The Man on the Watch, Richard Peduzzi, 2001
The last time I saw him, we were in his studio talking and looking over his sculptures and his latest drawings, the three of us sitting with Jean-Baptiste.
Night was falling, and the figures seemed to dance around us, participating in the gracious moment that we shared. We were so content, isolated from noise and others’ attention; we continued to talk in the darkness, and then I went off into the night. I look back at myself and see the decisive instant that determined the direction of my life.
Preface, Blois Exhibition Catalogue, Patrice Dubois, 1979
“No creation is a work of art if it doesn’t contribute to humanizing us.” Berenson
If you want to go deeply into the art of a master, you have to start with his drawings and constantly go back to them. It’s through drawing that the artist elaborates his concept of form, and it’s through its expression that he reveals himself most completely.

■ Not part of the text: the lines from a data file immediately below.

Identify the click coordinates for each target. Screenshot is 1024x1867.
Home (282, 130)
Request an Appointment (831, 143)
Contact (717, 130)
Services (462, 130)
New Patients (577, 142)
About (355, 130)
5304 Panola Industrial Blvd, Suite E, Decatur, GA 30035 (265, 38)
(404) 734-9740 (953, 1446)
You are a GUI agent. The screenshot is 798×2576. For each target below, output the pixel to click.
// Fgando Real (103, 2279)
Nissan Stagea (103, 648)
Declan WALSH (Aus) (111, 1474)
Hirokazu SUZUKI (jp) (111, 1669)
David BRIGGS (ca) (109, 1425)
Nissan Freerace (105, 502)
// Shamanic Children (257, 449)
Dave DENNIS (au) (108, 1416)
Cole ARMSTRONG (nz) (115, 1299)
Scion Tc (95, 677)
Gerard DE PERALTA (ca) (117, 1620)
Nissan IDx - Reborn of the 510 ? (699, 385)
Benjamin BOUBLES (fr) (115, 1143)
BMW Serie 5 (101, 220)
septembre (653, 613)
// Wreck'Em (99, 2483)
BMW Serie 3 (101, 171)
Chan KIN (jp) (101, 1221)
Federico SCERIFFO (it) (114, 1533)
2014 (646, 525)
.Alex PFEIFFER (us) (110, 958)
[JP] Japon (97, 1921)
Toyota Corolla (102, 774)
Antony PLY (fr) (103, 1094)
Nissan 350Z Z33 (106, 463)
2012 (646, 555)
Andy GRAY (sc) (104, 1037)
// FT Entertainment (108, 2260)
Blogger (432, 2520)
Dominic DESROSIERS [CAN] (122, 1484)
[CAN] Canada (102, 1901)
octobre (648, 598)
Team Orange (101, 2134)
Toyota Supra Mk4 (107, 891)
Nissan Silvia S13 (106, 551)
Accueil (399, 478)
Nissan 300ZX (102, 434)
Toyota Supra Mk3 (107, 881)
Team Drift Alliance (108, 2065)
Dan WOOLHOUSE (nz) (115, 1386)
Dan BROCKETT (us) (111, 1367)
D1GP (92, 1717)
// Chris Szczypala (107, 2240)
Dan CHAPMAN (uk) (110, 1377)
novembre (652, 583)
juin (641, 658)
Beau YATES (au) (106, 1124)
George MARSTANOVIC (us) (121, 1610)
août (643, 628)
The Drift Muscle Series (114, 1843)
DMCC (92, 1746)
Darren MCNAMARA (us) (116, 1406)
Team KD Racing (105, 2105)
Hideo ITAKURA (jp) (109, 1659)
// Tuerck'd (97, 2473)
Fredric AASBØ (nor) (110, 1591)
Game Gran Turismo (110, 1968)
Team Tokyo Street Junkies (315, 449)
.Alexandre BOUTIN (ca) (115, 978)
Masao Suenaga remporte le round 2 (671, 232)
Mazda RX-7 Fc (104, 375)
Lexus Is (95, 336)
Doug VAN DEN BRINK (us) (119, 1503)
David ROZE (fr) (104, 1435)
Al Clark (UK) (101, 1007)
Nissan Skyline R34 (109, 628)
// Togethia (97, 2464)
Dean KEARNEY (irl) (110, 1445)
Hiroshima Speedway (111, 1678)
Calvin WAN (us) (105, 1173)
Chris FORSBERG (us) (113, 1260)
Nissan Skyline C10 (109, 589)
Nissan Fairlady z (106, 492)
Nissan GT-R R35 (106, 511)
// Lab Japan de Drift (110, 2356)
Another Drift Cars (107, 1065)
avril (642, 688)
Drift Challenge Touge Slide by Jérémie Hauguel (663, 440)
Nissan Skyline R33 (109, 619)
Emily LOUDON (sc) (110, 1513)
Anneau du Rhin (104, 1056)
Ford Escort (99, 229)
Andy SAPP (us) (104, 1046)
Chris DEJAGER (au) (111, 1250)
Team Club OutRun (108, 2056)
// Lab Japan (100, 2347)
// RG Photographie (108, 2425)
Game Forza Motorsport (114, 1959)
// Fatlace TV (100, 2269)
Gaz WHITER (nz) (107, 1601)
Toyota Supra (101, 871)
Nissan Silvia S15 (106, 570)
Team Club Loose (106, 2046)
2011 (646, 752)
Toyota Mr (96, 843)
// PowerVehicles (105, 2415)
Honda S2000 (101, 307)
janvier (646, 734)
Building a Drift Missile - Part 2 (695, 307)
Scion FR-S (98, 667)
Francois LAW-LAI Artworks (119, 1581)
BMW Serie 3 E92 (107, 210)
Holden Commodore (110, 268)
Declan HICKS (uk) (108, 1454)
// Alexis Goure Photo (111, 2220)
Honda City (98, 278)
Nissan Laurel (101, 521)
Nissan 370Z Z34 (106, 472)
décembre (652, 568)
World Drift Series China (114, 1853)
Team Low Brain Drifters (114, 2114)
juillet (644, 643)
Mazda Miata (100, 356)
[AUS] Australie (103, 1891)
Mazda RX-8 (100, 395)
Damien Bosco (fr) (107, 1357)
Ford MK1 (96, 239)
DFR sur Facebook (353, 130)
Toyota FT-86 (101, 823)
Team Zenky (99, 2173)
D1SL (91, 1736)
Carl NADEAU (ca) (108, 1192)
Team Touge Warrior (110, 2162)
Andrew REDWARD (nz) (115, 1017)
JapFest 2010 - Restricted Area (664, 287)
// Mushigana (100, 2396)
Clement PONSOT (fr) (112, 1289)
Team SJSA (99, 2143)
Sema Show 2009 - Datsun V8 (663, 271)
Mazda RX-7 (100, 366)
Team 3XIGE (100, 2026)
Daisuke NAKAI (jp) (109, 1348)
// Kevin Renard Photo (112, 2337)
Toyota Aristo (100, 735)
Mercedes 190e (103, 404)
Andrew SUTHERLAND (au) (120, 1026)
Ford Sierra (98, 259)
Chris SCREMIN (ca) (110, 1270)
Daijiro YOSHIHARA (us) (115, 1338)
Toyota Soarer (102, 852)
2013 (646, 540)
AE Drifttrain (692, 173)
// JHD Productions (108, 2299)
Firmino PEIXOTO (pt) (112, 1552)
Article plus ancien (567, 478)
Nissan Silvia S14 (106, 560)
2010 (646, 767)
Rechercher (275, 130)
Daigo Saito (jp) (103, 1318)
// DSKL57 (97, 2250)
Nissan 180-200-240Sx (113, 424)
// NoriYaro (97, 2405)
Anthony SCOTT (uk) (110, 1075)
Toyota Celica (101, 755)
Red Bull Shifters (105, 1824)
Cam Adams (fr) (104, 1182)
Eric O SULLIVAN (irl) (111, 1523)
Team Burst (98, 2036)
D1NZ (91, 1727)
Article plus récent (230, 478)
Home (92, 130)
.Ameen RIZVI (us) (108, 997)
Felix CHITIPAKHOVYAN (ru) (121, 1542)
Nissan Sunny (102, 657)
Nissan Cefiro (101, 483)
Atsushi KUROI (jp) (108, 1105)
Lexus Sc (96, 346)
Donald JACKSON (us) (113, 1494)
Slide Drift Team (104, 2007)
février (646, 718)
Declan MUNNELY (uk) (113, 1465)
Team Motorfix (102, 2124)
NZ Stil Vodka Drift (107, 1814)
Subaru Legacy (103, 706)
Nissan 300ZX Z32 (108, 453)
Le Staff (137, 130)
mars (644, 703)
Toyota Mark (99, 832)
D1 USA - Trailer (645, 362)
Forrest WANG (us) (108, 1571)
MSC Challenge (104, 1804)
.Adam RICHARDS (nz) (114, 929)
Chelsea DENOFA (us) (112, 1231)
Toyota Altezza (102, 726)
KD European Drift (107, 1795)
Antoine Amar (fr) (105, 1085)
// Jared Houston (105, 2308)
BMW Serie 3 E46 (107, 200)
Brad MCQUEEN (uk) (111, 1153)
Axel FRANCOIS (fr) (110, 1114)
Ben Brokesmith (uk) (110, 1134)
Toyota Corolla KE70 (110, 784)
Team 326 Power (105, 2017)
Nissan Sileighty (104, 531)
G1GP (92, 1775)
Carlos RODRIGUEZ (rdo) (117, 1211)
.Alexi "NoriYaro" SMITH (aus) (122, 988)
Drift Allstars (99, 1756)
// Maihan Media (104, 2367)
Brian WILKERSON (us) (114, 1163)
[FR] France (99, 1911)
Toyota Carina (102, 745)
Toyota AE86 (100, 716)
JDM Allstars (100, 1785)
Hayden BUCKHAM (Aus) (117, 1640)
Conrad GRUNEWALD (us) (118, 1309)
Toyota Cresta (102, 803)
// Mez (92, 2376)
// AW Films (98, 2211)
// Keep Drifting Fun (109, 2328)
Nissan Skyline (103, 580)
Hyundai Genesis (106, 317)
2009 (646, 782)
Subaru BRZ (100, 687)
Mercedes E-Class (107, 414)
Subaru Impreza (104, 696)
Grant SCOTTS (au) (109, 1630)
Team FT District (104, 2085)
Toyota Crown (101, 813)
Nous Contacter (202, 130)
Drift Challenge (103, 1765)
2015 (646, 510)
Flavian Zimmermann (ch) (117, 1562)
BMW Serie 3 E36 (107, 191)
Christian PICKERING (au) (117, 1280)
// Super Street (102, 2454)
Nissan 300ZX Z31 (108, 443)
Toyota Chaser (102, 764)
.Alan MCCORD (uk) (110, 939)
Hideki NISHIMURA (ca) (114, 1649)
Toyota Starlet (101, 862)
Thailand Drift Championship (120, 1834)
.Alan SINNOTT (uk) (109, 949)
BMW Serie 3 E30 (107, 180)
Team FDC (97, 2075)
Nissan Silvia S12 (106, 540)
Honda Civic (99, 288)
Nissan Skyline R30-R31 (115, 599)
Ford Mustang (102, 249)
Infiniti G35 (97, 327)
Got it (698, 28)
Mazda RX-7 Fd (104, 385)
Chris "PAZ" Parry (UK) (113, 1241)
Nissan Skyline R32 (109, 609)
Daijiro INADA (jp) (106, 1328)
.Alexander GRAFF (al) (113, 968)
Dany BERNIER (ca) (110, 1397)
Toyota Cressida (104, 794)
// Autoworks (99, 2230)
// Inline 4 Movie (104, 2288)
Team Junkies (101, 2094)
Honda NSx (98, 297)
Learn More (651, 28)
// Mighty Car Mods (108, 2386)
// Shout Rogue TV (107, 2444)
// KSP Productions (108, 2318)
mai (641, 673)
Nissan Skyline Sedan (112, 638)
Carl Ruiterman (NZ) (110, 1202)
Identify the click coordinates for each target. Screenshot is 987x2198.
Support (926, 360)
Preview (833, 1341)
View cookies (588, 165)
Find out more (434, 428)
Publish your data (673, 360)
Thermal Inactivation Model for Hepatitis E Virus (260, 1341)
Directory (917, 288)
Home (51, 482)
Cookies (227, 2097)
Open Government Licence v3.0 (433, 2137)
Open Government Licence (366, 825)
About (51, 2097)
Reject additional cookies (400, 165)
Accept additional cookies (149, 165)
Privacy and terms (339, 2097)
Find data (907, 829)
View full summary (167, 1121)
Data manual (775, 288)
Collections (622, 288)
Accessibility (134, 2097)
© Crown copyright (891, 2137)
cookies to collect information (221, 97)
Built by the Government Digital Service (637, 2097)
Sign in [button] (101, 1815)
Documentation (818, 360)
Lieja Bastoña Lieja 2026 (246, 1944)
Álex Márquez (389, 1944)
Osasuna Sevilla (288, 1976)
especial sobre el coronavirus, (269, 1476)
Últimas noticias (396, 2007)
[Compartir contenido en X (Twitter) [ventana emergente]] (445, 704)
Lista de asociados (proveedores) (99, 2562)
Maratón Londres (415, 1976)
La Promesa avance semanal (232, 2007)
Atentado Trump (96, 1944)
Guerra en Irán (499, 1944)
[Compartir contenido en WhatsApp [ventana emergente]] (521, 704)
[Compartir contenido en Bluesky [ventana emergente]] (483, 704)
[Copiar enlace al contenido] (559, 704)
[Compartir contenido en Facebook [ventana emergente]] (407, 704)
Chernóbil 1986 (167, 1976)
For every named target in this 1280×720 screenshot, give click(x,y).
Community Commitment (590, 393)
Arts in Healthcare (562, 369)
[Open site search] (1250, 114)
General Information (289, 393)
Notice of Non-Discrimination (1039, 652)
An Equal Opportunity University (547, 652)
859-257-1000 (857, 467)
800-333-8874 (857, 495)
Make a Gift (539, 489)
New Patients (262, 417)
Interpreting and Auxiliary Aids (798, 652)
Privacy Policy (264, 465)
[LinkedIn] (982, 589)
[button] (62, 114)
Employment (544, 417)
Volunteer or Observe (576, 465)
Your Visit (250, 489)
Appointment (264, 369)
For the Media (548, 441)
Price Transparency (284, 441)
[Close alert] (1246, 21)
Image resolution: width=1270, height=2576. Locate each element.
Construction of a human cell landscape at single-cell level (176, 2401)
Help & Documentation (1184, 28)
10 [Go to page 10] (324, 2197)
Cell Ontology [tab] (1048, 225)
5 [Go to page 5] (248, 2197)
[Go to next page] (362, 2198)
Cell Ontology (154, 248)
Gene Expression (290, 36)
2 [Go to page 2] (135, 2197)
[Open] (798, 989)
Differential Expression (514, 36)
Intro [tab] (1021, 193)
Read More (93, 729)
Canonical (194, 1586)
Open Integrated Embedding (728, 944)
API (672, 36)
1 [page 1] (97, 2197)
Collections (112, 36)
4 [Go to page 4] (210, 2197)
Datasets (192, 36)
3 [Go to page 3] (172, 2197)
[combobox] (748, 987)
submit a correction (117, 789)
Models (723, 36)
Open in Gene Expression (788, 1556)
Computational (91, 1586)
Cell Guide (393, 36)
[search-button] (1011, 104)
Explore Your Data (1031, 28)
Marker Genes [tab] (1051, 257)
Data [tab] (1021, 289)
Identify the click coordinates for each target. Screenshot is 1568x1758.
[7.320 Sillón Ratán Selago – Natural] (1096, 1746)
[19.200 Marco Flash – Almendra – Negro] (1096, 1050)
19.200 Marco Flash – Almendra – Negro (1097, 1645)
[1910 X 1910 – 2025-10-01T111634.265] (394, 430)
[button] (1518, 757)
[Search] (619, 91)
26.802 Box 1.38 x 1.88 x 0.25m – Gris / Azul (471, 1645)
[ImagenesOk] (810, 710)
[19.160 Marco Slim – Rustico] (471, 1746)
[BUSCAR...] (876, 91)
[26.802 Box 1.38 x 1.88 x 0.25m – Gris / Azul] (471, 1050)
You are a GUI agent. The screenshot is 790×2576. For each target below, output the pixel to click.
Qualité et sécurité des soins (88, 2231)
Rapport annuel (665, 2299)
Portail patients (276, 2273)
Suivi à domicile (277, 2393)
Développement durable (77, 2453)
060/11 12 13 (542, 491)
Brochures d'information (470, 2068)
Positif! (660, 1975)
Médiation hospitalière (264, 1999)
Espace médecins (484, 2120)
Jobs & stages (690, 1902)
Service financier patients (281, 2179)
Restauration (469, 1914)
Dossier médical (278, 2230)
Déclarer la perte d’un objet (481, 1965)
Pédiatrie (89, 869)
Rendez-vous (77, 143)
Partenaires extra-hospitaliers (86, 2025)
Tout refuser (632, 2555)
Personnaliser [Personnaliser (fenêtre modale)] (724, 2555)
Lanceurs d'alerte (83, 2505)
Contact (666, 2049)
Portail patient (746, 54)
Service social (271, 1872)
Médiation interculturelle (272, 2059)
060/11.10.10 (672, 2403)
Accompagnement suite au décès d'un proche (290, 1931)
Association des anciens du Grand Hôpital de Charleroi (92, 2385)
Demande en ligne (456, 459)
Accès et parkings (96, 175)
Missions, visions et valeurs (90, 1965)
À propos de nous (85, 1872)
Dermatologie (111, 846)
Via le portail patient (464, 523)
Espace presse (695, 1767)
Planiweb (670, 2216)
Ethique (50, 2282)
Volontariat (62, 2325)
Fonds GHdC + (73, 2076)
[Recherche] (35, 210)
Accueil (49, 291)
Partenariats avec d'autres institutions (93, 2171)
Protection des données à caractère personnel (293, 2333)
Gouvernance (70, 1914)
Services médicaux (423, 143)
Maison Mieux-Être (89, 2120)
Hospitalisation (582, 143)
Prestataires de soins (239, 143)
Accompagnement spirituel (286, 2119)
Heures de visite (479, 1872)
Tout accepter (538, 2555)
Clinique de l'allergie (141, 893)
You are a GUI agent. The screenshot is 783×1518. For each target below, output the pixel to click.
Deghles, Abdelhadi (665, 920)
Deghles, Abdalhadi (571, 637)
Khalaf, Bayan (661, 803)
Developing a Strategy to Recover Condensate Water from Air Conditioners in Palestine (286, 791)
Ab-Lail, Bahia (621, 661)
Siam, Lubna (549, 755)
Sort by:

Drawing immediately lays bare the weaknesses of a poser or the precision and originality of an authentic creator. In a drawing exhibition, the pure ones always emerge victorious, while the “others,” as Ségonzac used to say, never even attempt it, except in cases of extreme vanity.
A World Without Words, Henri Mercillon, 1994-1995
Nothing destined Charles Auffret (born in 1929) to take up the art of sculpture. He has often commented that in the world of his childhood, people did not go to museums; they lived simply and symbiotically with their rural surroundings. From this rural milieu, he gained hardihood, good common sense, and simplicity. Despite his family’s reservations, he enrolled in the École des beaux-arts in Dijon, where he learned modeling, stone-cutting, and molding. It was in Paris that he discovered the work of Malfray and then that of Despiau and developed ties with Raymond-Martin. In 1955, he met Jean Carton, for whom he retained a life-long admiration.